LOS ANGELES , July 15, 2014 () – U.S. consumers’ growing tendency to purchase on-the-go foods is placing reliance on packaging, instead of restaurant menus and services, to convey food companies’ messages, QSR Magazine reported on July 15.

Specifically, consumers are looking for green, mobile, personalized packaging that includes nutritional information. In addition, packaging that allows for full visibility of pre-made foods has taken over in place of packaging with large spans of colorful printed labels.

A total of 28 million American consumers eat grab-and-go snacks each day, according to data from consumer market research firm The NPD Group, sparking a variety of innovations from brand designers.

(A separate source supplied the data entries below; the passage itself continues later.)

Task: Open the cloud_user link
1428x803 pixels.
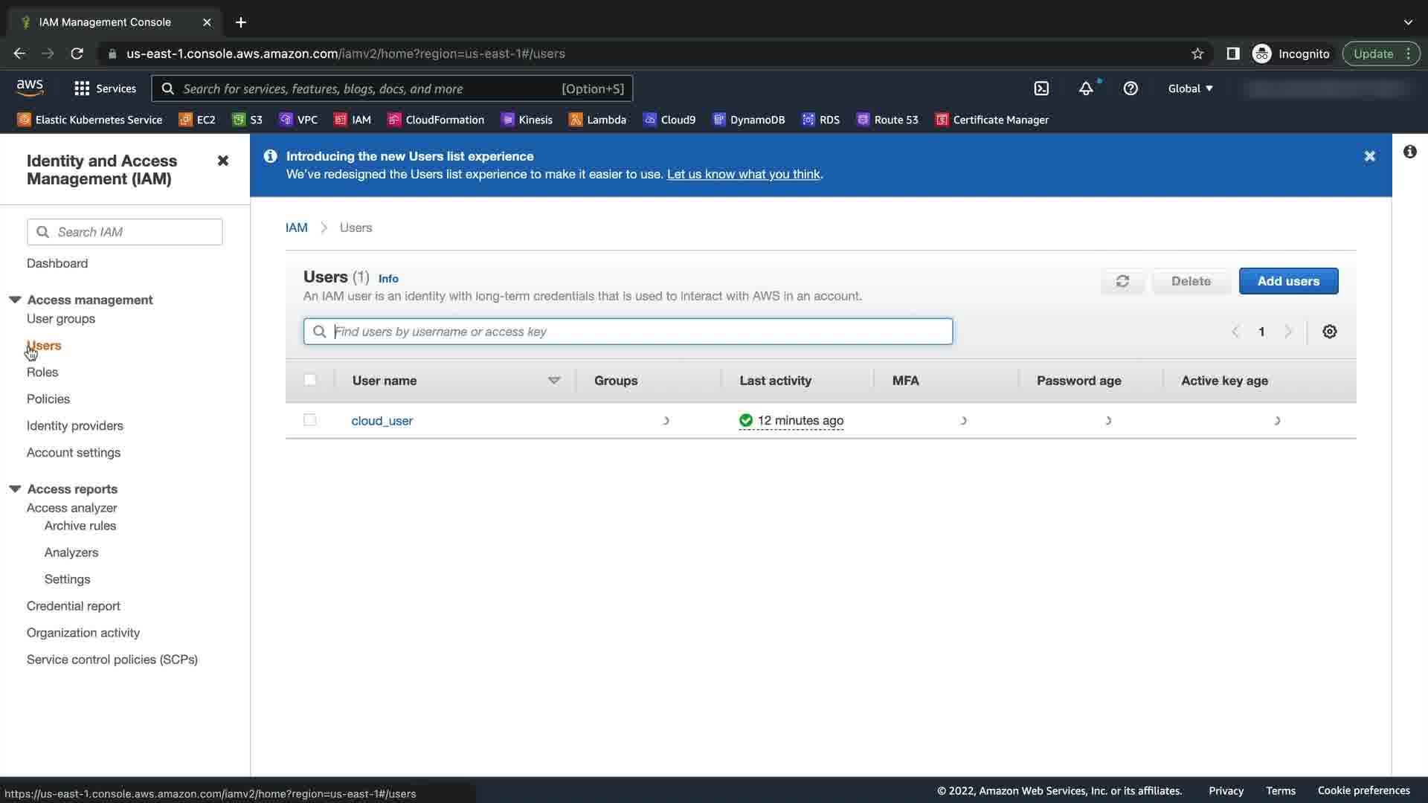Action: tap(382, 421)
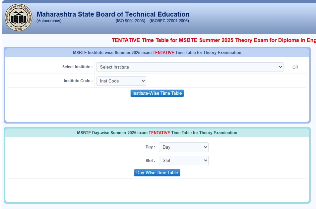
Task: Open the Select Institute dropdown
Action: point(190,67)
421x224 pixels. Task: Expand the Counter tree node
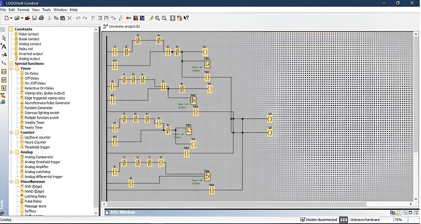12,132
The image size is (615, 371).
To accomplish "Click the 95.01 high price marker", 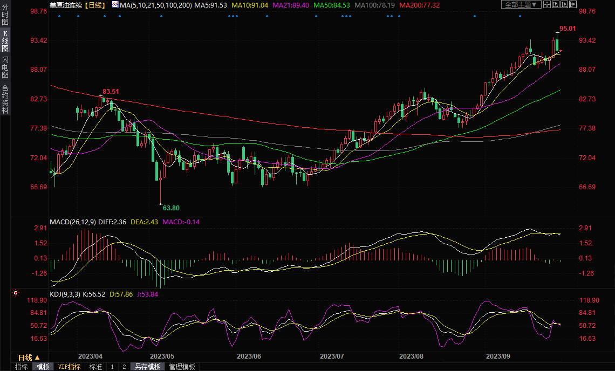I will click(567, 29).
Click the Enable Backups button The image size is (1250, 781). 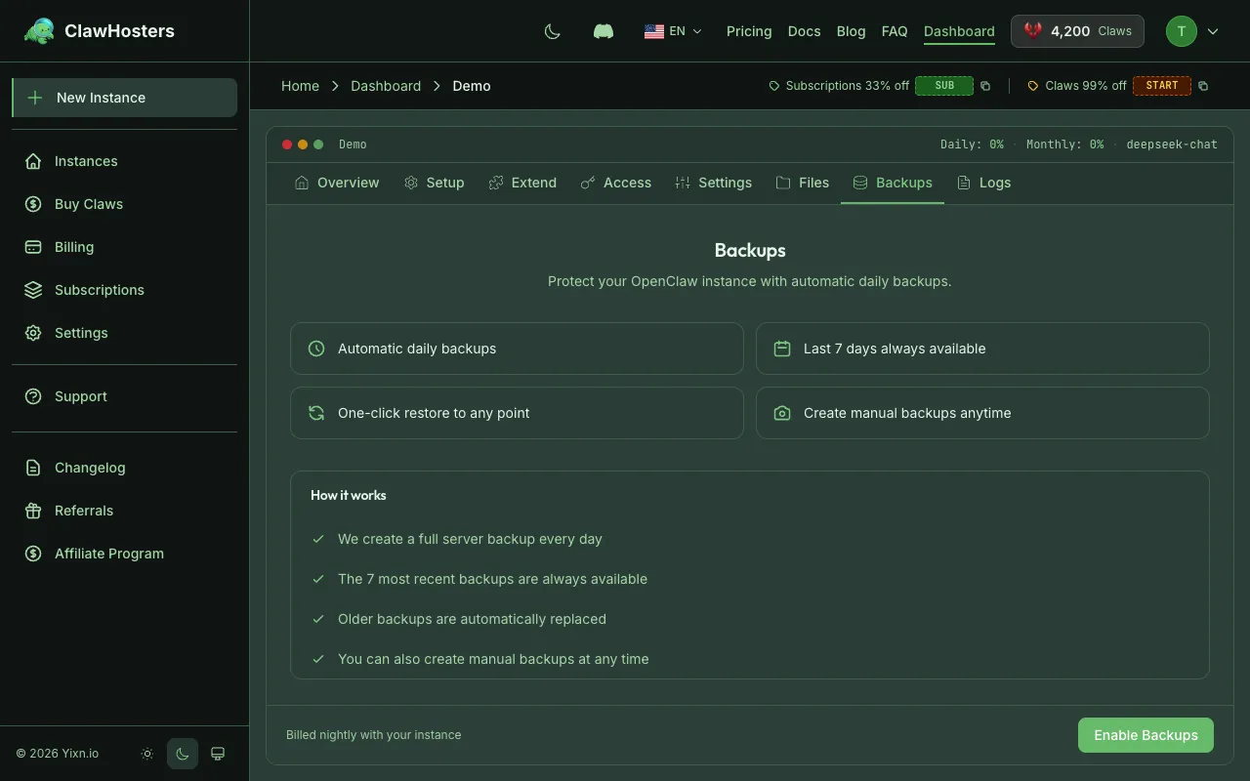(x=1145, y=735)
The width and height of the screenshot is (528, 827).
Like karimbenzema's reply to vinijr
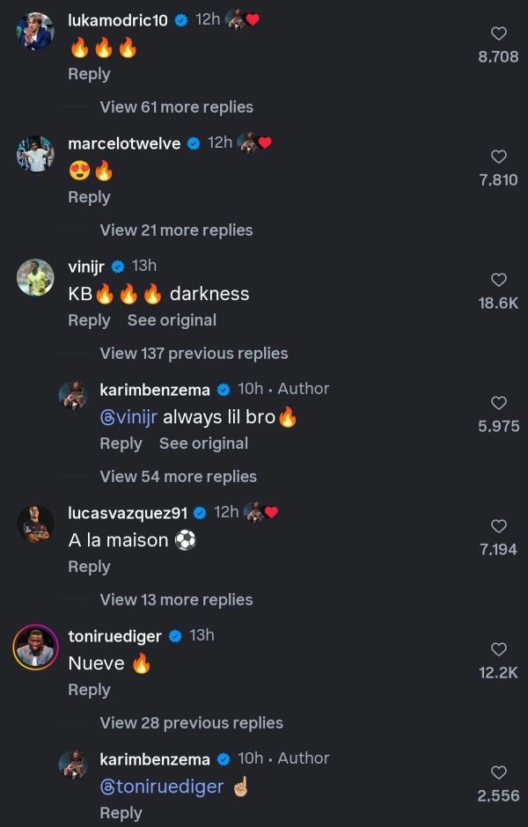[499, 403]
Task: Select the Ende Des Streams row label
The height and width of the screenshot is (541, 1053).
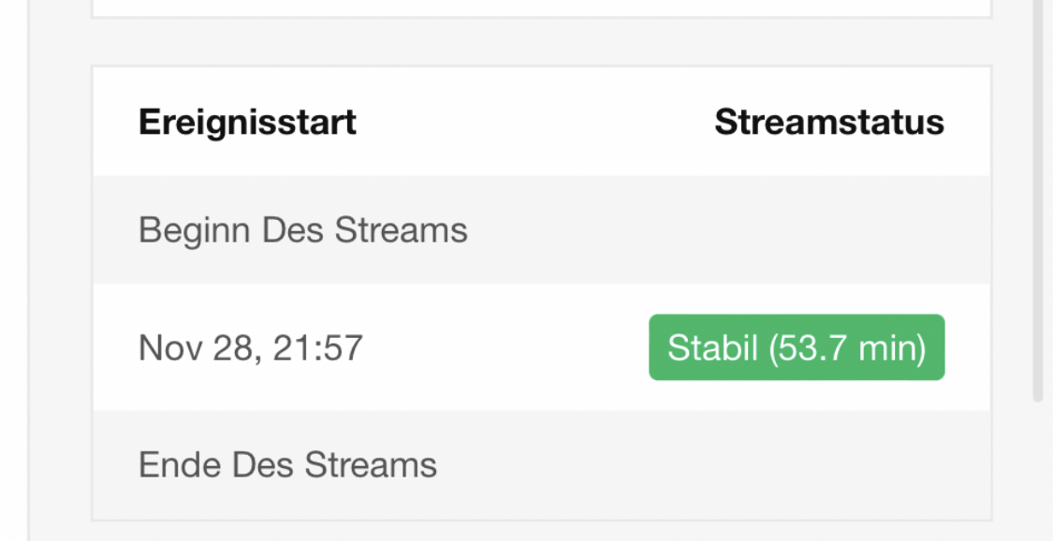Action: (x=287, y=464)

To accommodate the on-the-go culture, KFC Corp. launched its car-worthy meal cups for chicken to fit into cup holders, adding separated sections for sides as well.

Furthermore, to boost pick-up foods that were once only standard fare at airports, concessions companies have launched upscale-style packages that give food a sense of value. For example, Malco Theatres, Inc., of Memphis, Tennessee, started replacing hot dog foil wrappings with clamshell boxes, and put pretzels in bakery-style boxes instead of wax paper. As a result, hot dog sales jumped by 20%, and pretzel sales followed close behind, according to QSR Magazine.

To combat the impersonal feel of takeout foods, other companies focus on packages that give foods a homemade or personalized look. This could be as simple and inexpensive as an airline sandwich wrapped in paper and tied with twine. For Toppers Pizza Inc., of Whitewater, Wisconsin, the company rolled out pizza boxes with a space for employees to write a joke, message or a comical drawing to create highly personal boxes for each customer.